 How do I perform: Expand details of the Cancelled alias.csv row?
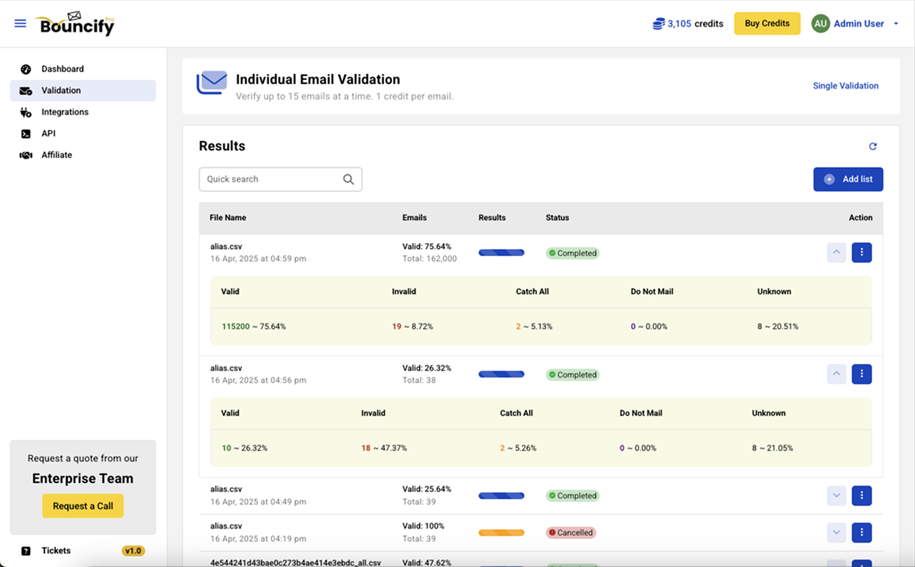point(836,533)
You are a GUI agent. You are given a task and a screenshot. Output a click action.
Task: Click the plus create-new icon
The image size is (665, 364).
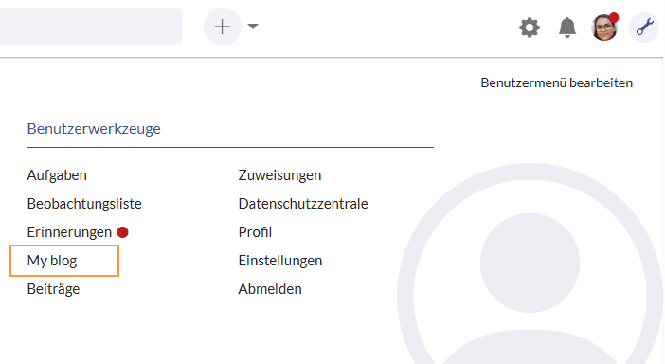(223, 27)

_Work to complete_.
Reproduce the data word for word, excluding its pictures.

_Result for this exercise_.
 How do I perform: Expand details of the Cancelled alias.csv row?
point(836,533)
You are a GUI agent. You are given a task and a screenshot. Output a click action.
Task: Click the plus create-new icon
The image size is (665, 364).
(223, 27)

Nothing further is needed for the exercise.